Published daily by the Lowy Institute

Working one for the planet

After a lifetime employed, what if people spend one last year in the job and donate their salary to charity? I’m game.

It’s easy to feel overwhelmed and impotent in the face of the manifold problems that currently confront the world (Luis Robayo/AFP via Getty Images)
It’s easy to feel overwhelmed and impotent in the face of the manifold problems that currently confront the world (Luis Robayo/AFP via Getty Images)

It’s easy to feel overwhelmed and impotent in the face of the manifold problems that currently confront the world. Pandemics, persistent poverty, great power rivalry, not to mention the spectre of runaway climate change (which will undoubtedly make all of the above worse and possibly trigger the mass migration of millions of environmental refugees) don’t encourage optimism. Little wonder the mental health of young people in particular continues to deteriorate.

It’s not hard to see why youngsters might be despairing. The current generation of international leaders – with depressingly few exceptions – could hardly be less inspiring or even competent. The prospect of US President Donald Trump actually winning the forthcoming election would deflate even the pluckiest of optimists.

It’s not necessary to rehearse the woeful record of the Australian government when it comes to climate change or creative thinking about global and regional problems to recognise that Australia is also currently part of the problem rather than the solution. Consequently, dashing off a strongly worded email to your local parliamentarian doesn’t look likely to have a world-changing impact.

And yet, given that one of the most enduring problems we collectively face is economic inequality, one thing at least some of us can do – especially as our governments become increasingly stingy – is to make a modest contribution to global wealth redistribution.

It’s difficult to enjoy being “comfortable” when you know others are not.

Even by Australian standards, someone like me is comparatively well off. By global standards, I’m gob-smackingly fortunate: not only do I live in one of the most secure, well-resourced parts of the planet, but I actually have more money than I need or feel comfortable about squandering, especially given the plight of the growing legions of the less fortunate. It’s difficult to enjoy being “comfortable” when you know others are not: globalisation means “we” know how “they” live and they know how we live.

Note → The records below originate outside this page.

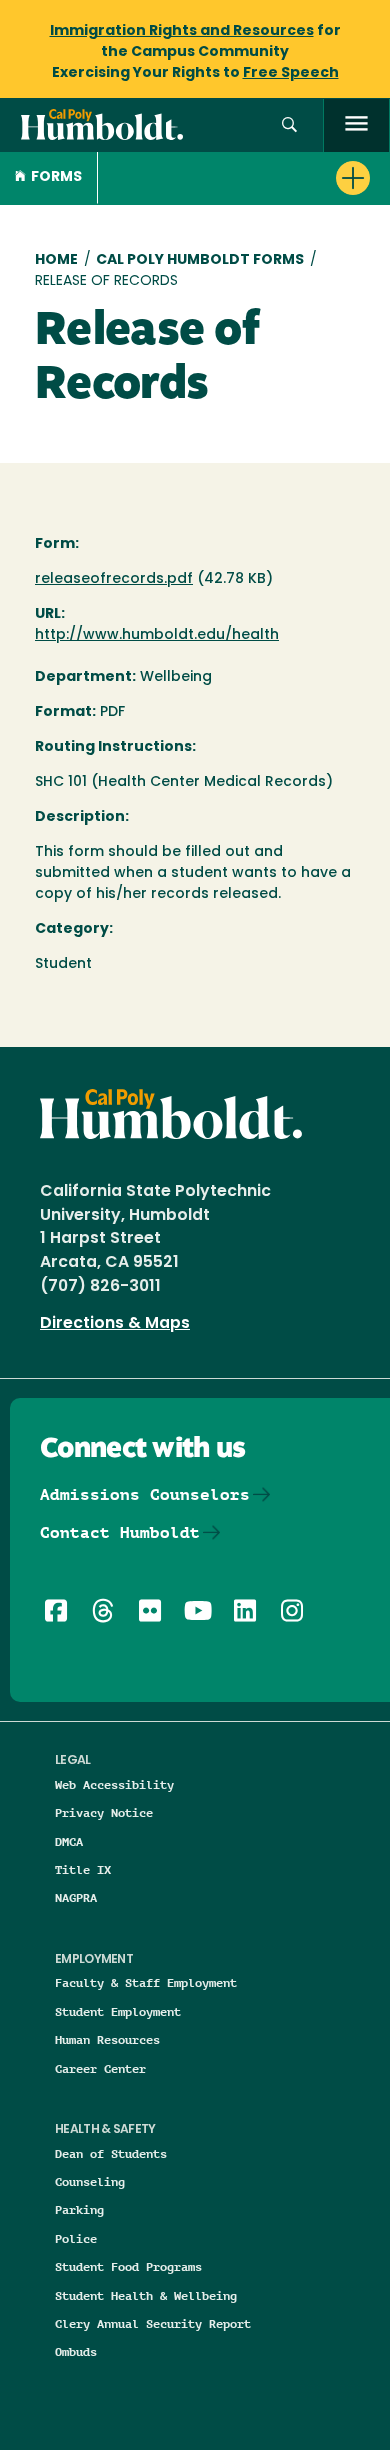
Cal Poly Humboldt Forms (200, 260)
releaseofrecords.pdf (114, 579)
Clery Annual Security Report (153, 2323)
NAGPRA (76, 1897)
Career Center (100, 2068)
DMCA (69, 1841)
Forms (56, 177)
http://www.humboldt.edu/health (157, 635)
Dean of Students (111, 2153)
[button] (289, 125)
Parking (79, 2209)
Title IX (83, 1869)
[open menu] (356, 125)
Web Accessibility (114, 1784)
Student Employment (118, 2011)
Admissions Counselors (145, 1494)
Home (56, 260)
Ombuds (76, 2351)
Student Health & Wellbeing (146, 2295)
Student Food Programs (128, 2266)
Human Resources (107, 2039)
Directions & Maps (115, 1324)
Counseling (90, 2181)
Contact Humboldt (120, 1532)
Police (76, 2238)
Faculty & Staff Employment (146, 1982)
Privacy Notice (104, 1812)
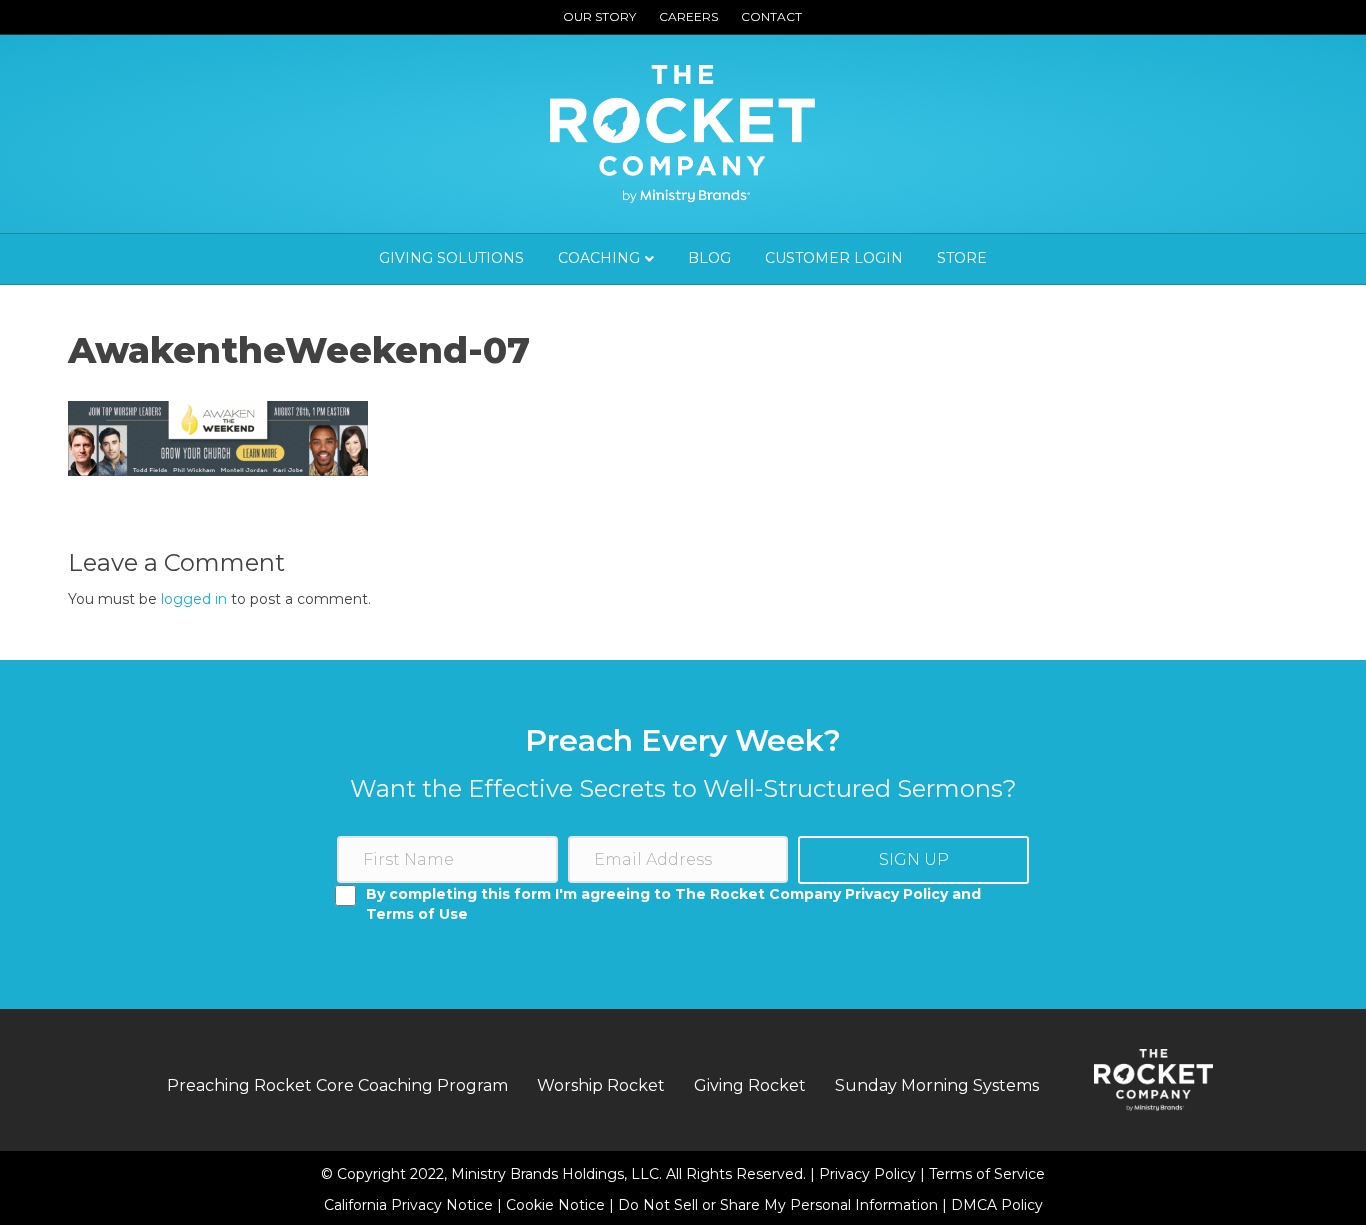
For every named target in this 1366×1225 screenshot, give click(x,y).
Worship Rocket (601, 1085)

Is it any surprise that they would like to join us in our privileged bastions of good fortune? I know I would if I were them. Why would the millions of displaced Syrian refugees want to return to their devastated homeland? Why should their immediate neighbours have to bear the principal burden of looking after them?

Let’s just assume for the sake of argument that we can persuade the Russians to stop bombing what’s left of the civilian population and we can create an environment free of the threat of physical violence. That would be no small achievement in itself, and one that can probably only really be appreciated by people who have spent large parts of their lives cowering in cellars.

Suitably emboldened by establishing peace in Syria, we might even think about rebuilding the country. After all, if we want the Syrians (and all the other refugees and would-be migrants) to either go home or stay home, they need to have a home to actually go to or stay in.

A camp for Syrian refugees in Turkey in 2016 (European Parliament/Flickr)


Plainly, the Australian government is not going to do this. But it’s not impossible for individuals to make a contribution, and feel slightly better about themselves and the world in the process. I believe the formulation used to be something like: from each according to ability, to each according to needs.

Having become somewhat less enthused by the whole university business of late, I was thinking of retiring at the end of the year. Instead, however, I’m going to work for one more year and give my entire salary to Médecins Sans Frontières. The particular charity isn’t that important, I just think MSF is excellent and worthy of support. Engineers without borders sounds good, too.

I realise not everyone is in a position to do this. But I think those of us who can should, especially the seriously rich, who could really make a difference. But an entire year’s salary from some of our local plutocrats and captains of industry could make quite an impact, and not just materially.

If we work for 40 or 50 years, donating one for the planet doesn’t seem unreasonable for those of us who can – especially those of us who like to pontificate about what ought to be done [Ed’s note: Indeed]. It might even shame governments into making more of an effort to solve, rather than add to international problems. It’s worth remembering that for some inscrutable strategic imperative or other, even Australia bombed Syria, so we do have a moral responsibility.

No doubt this will strike many (most?) readers as fanciful and unlikely to make much of a difference to deep-seated global problems. I fear they are probably right. But it will make a difference to me, so that’s something. If the poor old Syrians (or Palestinians, or Somalis or…) hear that people in the affluent, overprivileged West are not self-absorbed and indifferent to their plight, it might make a difference to them, too. Best of all, you can save the planet from the comfort of your own home.